A postgraduate certificate (abbreviated as PGCert, PG Cert or PGC is a postgraduate qualification at the level of a master's degree.

Like a postgraduate diploma, it is standard practice to use 'PGCert' as a post-nominal designation after completing the certificate course.

United Kingdom
In United Kingdom, postgraduate certificate is a postgraduate qualification at the level of a master's degree (level 7 of the Framework for Higher Education Qualifications in England, Wales and Northern Ireland, level 11 of the Framework for Qualification of Higher Education Institutes in Scotland). Postgraduate certificates require a shorter period of study than master's degrees or postgraduate diplomas, typically equivalent to 225 contact hours or one-third of a full-time academic year. They should not be confused with graduate certificates, which are at the level of a bachelor's degree in the United Kingdom.

Although requirements vary depending on the program, a certificate program represents a focused collection of courses that, when completed, affords the student a record of academic accomplishment in a given discipline or set of related disciplines. The standard entry requirement is a UK honours degree or an equivalent foreign qualification.

Postgraduate Certificate in Education

The Postgraduate Certificate in Education  (PGCertEd) is the title used for postgraduate qualifications in education England, Wales and Northern Ireland at the level of master's degrees; in Scotland the title Postgraduate Diploma in Education or Professional Graduate Diploma in Education is used. Professional Certificate in Education is the title used for qualifications at bachelor's degree level.

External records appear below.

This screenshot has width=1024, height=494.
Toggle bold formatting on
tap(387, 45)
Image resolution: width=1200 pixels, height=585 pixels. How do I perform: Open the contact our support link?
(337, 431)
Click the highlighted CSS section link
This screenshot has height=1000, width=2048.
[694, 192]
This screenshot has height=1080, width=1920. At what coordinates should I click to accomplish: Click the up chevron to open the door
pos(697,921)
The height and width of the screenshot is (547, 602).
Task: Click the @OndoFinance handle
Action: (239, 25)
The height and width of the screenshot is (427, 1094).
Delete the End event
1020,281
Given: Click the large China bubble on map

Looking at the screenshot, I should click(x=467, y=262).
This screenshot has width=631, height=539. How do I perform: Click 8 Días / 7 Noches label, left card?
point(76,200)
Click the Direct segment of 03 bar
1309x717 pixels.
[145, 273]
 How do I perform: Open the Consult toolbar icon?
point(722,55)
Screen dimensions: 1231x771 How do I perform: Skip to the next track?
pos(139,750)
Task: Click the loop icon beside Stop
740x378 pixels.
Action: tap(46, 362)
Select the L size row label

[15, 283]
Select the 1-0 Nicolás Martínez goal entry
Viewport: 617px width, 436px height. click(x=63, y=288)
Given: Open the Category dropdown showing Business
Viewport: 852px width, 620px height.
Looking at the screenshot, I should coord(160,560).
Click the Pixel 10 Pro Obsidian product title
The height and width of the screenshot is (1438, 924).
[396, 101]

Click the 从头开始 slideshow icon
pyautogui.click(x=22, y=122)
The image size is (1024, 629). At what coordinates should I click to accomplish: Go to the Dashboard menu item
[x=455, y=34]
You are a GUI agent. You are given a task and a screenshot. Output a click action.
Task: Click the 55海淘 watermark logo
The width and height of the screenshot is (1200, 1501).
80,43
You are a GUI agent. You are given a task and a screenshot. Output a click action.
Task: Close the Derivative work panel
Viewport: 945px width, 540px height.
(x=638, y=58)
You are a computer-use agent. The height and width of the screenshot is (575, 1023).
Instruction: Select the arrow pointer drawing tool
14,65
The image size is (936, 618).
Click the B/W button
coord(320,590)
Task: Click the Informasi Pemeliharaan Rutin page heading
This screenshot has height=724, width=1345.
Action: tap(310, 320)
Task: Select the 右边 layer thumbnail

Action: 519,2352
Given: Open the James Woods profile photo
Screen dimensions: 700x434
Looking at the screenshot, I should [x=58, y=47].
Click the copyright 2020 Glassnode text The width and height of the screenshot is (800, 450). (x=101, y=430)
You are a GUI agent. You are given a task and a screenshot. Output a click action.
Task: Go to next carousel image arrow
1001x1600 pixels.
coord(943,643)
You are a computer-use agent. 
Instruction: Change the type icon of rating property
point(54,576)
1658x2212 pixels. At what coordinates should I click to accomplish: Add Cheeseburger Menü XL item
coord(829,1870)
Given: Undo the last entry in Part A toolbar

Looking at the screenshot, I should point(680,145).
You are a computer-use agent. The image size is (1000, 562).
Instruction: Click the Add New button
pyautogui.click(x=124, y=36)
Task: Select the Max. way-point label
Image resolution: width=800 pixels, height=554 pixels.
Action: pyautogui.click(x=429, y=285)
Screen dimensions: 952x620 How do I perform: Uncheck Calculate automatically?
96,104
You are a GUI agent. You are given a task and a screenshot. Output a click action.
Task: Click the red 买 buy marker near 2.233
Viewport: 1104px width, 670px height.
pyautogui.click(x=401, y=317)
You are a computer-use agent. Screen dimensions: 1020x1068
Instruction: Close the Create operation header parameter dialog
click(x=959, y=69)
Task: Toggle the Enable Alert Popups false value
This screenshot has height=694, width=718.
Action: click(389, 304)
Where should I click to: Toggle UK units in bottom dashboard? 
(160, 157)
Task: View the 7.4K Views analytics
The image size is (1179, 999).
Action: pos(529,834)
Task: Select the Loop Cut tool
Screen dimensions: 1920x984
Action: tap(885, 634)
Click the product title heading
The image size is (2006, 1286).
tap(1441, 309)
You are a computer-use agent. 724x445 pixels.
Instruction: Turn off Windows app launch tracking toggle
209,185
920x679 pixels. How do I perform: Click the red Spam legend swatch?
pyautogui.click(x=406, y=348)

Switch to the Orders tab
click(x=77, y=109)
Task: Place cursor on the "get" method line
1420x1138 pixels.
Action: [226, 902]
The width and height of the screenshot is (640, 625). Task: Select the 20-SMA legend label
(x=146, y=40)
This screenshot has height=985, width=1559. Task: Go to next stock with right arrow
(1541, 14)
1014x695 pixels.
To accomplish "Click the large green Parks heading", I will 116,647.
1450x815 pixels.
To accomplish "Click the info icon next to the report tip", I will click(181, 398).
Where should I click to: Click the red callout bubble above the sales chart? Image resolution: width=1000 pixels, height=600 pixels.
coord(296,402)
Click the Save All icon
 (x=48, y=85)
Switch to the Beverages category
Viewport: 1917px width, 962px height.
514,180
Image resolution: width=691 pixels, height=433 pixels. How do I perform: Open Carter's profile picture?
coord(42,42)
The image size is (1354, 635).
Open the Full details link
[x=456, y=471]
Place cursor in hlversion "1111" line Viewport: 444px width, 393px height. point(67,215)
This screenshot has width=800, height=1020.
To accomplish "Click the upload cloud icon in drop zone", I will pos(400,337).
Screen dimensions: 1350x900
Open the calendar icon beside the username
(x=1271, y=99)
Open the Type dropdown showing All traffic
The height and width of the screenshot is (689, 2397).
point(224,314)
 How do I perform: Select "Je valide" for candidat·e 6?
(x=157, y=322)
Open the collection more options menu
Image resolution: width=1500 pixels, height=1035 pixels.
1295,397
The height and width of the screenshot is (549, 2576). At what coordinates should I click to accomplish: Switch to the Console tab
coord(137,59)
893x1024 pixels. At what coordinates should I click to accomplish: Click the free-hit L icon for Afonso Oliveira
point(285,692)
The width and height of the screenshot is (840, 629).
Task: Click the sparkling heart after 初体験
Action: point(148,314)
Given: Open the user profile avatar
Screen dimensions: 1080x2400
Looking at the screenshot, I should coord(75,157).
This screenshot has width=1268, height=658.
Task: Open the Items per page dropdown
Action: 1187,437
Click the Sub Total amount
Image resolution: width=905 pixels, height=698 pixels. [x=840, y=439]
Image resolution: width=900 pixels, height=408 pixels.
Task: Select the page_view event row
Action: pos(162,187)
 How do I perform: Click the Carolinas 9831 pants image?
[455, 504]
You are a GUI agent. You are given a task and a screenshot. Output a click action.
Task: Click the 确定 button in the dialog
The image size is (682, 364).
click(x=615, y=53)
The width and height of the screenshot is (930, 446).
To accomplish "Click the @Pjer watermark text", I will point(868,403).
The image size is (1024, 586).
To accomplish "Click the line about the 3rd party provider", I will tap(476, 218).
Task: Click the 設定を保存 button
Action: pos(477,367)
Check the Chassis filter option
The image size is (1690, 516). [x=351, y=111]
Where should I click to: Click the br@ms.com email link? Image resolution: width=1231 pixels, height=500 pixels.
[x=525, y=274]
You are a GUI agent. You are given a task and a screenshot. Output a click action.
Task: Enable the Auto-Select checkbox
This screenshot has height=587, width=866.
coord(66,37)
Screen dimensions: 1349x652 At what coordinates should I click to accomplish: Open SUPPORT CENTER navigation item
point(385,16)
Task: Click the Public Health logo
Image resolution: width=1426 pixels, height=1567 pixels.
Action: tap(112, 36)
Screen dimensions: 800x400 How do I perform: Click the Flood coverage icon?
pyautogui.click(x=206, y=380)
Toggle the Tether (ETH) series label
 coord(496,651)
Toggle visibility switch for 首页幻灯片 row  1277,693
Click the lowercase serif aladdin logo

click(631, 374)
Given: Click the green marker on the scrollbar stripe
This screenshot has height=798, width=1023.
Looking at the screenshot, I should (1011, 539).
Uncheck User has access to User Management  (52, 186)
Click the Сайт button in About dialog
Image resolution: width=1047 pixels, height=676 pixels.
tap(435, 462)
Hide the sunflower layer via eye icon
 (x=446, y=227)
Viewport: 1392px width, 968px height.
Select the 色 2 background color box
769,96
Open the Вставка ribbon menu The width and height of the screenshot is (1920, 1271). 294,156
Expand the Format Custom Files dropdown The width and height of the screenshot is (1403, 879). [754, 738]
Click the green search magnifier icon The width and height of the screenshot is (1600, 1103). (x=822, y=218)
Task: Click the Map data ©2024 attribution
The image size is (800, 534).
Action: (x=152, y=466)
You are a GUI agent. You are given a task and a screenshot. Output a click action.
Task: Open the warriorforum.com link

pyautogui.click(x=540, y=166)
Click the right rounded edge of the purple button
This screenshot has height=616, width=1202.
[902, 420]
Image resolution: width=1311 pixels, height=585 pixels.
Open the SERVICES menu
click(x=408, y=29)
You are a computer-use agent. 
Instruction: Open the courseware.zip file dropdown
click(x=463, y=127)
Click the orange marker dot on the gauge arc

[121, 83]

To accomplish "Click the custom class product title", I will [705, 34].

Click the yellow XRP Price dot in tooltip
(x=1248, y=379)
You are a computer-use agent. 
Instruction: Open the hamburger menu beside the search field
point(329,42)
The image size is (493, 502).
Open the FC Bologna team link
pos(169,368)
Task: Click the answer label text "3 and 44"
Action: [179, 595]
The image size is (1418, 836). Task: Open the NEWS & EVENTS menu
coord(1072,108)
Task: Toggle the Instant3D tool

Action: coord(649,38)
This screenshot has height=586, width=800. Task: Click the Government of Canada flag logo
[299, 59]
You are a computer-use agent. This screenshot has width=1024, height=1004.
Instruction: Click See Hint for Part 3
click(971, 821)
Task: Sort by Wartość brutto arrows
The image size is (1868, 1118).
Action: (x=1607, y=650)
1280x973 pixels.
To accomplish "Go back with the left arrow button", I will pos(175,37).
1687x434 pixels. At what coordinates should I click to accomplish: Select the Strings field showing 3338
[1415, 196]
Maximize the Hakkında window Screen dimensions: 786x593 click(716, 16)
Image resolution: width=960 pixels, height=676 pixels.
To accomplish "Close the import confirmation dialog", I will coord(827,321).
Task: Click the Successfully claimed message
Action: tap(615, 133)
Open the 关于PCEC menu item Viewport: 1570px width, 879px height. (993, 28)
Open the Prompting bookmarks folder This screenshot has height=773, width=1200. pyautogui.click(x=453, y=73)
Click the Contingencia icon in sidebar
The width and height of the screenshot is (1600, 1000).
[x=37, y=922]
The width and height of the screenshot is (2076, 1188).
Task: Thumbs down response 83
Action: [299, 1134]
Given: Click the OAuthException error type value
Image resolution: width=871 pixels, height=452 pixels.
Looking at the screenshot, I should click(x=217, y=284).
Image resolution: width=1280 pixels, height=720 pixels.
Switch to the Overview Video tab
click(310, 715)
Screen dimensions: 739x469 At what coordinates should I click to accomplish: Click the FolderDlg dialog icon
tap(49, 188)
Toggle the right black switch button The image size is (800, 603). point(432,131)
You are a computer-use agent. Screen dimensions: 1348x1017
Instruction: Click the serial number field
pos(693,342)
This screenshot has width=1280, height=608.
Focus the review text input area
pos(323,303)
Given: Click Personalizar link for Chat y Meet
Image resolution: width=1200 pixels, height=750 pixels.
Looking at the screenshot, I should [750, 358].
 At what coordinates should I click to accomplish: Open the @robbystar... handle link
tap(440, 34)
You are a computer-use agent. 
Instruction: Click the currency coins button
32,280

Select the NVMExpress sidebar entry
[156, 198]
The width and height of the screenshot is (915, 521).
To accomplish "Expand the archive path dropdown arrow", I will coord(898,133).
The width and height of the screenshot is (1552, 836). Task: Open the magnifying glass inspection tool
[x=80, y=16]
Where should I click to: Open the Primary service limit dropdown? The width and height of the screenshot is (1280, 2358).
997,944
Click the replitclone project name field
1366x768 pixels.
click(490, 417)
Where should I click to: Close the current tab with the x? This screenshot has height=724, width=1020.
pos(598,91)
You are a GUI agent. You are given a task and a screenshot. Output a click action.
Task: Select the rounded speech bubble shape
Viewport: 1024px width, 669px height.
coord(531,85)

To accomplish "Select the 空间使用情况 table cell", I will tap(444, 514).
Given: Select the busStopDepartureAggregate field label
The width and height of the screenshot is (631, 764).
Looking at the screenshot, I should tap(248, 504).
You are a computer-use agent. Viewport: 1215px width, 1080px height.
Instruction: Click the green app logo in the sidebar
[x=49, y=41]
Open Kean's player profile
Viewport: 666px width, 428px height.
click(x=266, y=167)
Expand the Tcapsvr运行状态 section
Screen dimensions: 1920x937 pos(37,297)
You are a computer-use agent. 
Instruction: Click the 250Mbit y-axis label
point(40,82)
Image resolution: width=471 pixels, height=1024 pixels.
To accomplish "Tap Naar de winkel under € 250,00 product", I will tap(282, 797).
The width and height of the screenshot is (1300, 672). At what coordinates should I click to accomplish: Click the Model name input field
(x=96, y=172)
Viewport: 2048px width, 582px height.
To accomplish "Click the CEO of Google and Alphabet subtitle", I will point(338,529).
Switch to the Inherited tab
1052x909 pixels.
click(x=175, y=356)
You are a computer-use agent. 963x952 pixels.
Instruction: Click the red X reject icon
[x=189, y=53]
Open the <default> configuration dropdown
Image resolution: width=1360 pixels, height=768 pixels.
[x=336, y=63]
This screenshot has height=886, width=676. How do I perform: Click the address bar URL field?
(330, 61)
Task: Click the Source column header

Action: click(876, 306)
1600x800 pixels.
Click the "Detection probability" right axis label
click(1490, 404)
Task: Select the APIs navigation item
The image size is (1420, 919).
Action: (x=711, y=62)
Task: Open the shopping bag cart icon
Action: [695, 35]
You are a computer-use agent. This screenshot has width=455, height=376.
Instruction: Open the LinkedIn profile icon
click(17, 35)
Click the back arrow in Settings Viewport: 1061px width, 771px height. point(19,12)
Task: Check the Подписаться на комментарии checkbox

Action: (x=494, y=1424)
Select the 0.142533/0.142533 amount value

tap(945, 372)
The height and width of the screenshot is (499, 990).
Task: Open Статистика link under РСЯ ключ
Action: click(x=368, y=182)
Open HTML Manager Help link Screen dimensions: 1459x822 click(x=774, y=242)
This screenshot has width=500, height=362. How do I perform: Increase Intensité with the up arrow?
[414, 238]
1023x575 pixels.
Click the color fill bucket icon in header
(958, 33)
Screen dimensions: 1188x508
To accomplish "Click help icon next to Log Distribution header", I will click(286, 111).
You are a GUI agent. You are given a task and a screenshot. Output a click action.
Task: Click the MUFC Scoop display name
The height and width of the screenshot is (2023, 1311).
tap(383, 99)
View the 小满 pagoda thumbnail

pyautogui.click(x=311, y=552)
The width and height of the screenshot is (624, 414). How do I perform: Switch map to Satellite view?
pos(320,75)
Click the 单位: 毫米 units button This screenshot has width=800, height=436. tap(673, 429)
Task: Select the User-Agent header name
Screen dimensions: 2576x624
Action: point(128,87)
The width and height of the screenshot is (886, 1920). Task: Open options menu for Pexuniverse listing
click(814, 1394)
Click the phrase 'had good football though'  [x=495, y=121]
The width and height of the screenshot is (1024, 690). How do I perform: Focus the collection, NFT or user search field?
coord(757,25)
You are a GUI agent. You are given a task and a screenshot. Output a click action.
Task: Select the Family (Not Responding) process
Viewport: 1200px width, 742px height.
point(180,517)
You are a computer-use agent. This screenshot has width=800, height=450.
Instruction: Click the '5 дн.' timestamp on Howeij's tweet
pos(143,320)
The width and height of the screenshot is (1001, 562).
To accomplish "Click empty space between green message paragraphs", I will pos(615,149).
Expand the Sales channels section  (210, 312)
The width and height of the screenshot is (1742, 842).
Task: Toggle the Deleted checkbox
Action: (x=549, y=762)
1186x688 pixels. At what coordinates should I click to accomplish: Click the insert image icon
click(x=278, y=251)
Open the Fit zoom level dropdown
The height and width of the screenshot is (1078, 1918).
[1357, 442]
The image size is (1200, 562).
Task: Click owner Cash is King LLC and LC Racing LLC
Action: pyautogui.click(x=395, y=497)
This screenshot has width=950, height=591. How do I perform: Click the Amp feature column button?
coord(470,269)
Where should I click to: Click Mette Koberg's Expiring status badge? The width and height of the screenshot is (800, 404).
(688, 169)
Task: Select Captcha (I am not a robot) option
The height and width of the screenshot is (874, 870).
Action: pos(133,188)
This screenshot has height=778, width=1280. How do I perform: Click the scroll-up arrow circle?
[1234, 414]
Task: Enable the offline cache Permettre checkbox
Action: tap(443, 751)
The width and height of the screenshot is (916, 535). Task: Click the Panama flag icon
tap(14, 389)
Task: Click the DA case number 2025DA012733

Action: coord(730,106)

Certificate of Postgraduate Studies
The Certificate of Postgraduate Studies (CPGS, also called Certificate in Postgraduate Studies or Certificate in Postgraduate Study) is a postgraduate certificate offered by a variety of British universities. It is typically taken as the first year exam of a PhD-course and aims at making sure that the student has learnt the necessary knowledge for successfully working on their PhD.

Ireland
In Ireland a postgraduate certificate (PgCert/Pg.Cert.) is a postgraduate qualification at the level of a master's degree (level 9 of the National Framework for Qualifications). Postgraduate certificates have a typical study duration of maximum two years. The typical standard of entry for a postgraduate certificate programme of study is an honour in an undergraduate degree.